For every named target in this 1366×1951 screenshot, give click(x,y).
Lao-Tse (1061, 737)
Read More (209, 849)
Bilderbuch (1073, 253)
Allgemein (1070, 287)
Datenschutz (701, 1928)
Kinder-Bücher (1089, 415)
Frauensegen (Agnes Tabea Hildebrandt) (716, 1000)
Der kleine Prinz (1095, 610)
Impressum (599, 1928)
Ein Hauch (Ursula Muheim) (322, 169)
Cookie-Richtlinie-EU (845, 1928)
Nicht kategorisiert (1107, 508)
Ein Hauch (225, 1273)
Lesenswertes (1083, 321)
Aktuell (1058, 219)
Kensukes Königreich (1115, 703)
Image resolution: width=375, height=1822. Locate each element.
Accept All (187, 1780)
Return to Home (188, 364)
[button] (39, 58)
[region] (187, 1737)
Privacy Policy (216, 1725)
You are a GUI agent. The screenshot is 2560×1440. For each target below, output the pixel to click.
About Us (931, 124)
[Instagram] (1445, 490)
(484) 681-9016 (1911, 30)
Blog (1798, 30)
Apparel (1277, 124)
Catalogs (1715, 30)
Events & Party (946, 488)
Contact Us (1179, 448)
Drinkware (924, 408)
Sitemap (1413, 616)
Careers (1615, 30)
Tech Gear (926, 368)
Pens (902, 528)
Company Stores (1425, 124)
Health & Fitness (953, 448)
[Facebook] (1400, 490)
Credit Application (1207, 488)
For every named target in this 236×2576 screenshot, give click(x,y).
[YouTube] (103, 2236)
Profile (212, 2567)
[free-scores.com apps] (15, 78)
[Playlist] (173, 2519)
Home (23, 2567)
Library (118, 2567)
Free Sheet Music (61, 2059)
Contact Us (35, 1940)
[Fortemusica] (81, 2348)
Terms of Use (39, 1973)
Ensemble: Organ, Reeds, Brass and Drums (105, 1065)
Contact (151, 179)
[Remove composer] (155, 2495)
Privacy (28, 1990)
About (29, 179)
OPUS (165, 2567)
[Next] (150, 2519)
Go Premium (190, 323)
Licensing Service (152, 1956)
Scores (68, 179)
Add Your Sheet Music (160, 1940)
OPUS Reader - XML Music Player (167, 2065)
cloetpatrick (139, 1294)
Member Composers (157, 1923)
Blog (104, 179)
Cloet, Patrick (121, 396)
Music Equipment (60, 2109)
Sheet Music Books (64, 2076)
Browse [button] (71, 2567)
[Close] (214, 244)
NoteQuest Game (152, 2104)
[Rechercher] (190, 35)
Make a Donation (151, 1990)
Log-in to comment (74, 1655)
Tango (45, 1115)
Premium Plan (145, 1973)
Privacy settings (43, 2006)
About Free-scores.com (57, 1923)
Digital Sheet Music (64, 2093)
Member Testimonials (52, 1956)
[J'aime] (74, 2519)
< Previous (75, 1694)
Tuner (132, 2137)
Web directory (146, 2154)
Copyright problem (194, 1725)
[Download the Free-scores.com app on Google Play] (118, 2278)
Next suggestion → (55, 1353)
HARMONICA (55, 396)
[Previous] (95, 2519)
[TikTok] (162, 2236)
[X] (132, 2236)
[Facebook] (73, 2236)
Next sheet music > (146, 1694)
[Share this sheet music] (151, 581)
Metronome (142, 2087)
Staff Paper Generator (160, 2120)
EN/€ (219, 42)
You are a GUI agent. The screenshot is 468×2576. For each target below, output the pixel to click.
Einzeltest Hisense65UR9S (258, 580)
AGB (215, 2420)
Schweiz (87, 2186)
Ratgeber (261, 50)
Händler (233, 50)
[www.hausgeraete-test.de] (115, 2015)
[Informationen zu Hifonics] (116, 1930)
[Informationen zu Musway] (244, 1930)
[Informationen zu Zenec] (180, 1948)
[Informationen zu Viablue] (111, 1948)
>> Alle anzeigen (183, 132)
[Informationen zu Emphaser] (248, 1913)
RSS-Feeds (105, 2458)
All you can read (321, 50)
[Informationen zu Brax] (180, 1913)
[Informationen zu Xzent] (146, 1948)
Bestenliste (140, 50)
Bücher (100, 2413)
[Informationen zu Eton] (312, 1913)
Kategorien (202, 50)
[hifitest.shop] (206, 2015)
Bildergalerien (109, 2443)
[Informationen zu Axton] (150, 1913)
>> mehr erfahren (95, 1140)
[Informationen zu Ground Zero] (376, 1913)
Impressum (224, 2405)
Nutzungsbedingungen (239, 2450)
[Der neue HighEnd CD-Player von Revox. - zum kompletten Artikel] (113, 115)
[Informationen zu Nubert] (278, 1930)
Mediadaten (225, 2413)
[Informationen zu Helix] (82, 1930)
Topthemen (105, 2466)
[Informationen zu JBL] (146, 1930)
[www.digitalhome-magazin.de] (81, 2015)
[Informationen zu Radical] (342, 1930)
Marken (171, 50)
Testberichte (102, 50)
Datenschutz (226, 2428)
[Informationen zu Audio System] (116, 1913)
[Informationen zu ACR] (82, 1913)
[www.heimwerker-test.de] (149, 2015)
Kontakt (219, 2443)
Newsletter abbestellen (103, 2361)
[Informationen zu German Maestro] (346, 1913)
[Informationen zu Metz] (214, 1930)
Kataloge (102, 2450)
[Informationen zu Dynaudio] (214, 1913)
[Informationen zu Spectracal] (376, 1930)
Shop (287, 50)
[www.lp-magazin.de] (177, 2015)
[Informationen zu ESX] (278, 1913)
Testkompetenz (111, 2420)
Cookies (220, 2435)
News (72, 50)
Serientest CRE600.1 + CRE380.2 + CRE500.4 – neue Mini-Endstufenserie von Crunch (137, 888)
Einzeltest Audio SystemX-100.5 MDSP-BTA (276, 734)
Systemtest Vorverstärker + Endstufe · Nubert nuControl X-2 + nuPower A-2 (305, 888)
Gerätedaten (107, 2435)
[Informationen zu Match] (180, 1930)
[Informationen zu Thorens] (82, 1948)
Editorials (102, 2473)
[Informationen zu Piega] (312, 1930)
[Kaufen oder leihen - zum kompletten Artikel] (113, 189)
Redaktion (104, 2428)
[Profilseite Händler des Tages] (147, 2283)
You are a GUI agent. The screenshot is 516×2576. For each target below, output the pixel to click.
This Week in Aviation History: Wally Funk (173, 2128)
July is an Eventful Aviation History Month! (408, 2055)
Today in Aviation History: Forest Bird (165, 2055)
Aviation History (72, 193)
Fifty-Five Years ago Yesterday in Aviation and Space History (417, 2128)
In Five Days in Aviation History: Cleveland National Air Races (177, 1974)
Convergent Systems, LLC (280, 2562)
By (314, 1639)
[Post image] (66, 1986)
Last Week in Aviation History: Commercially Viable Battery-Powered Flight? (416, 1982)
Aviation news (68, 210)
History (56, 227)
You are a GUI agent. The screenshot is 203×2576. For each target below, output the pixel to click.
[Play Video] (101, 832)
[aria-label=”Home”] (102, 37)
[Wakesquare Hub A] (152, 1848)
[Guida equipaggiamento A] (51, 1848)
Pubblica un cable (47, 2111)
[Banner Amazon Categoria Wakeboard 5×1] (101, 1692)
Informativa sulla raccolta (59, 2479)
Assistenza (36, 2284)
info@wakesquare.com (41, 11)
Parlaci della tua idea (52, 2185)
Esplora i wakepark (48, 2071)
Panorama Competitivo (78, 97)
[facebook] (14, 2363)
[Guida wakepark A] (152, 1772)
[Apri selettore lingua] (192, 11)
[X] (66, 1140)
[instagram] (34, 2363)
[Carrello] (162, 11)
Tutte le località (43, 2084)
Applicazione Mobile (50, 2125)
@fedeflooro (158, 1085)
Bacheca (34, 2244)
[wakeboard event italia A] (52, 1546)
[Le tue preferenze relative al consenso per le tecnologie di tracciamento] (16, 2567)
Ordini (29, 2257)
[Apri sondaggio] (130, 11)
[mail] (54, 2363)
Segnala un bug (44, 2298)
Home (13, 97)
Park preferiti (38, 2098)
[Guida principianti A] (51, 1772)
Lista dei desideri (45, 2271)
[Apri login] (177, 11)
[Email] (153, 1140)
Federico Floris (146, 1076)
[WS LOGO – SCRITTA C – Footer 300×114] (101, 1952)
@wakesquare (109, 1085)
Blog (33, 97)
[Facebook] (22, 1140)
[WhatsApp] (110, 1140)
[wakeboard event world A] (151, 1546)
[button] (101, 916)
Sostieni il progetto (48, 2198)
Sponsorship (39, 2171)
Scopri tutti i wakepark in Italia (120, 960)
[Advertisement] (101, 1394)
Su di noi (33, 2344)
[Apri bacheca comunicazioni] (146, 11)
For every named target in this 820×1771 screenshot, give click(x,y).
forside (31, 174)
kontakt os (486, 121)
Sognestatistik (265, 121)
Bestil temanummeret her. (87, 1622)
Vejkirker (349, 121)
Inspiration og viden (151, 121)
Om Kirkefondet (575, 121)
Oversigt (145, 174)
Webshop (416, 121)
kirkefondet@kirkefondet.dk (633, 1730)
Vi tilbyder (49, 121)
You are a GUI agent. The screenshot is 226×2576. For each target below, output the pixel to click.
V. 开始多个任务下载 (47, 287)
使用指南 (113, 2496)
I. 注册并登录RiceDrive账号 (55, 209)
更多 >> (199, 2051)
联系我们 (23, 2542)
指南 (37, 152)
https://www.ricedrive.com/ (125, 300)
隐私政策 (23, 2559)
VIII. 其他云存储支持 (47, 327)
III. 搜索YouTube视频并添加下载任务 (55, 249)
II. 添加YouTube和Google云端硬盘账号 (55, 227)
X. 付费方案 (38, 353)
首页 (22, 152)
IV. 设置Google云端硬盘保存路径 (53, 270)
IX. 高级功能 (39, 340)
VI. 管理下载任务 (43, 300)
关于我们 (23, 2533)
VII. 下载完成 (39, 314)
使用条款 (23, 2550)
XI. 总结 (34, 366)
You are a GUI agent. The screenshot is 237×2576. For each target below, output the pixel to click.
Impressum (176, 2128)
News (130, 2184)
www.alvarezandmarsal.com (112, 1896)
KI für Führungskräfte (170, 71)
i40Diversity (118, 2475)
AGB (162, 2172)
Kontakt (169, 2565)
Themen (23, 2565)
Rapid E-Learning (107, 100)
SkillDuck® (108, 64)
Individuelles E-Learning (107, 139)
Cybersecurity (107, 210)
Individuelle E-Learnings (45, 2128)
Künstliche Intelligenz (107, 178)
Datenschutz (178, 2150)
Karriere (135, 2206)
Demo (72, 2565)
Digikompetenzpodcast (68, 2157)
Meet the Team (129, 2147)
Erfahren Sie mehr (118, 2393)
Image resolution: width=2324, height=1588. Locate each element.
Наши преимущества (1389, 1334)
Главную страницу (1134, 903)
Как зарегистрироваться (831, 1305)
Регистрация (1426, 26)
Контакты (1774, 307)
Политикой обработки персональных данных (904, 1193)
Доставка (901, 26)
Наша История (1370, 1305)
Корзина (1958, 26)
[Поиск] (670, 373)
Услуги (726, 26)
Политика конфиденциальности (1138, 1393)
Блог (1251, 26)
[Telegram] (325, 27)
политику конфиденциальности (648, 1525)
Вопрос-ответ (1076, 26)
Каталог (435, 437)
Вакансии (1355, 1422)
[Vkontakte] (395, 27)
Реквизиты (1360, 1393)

Task statement: In the listing above, find the line containing "Music Equipment (60, 2109)" and the line containing "Tuner (132, 2137)", then repeat those two lines and everything between them exactly.

Completed task:
Music Equipment (60, 2109)
Sheet Music Books (64, 2076)
Browse [button] (71, 2567)
[Close] (214, 244)
NoteQuest Game (152, 2104)
[Rechercher] (190, 35)
Make a Donation (151, 1990)
Log-in to comment (74, 1655)
Tango (45, 1115)
Premium Plan (145, 1973)
Privacy settings (43, 2006)
About Free-scores.com (57, 1923)
Digital Sheet Music (64, 2093)
Member Testimonials (52, 1956)
[J'aime] (74, 2519)
< Previous (75, 1694)
Tuner (132, 2137)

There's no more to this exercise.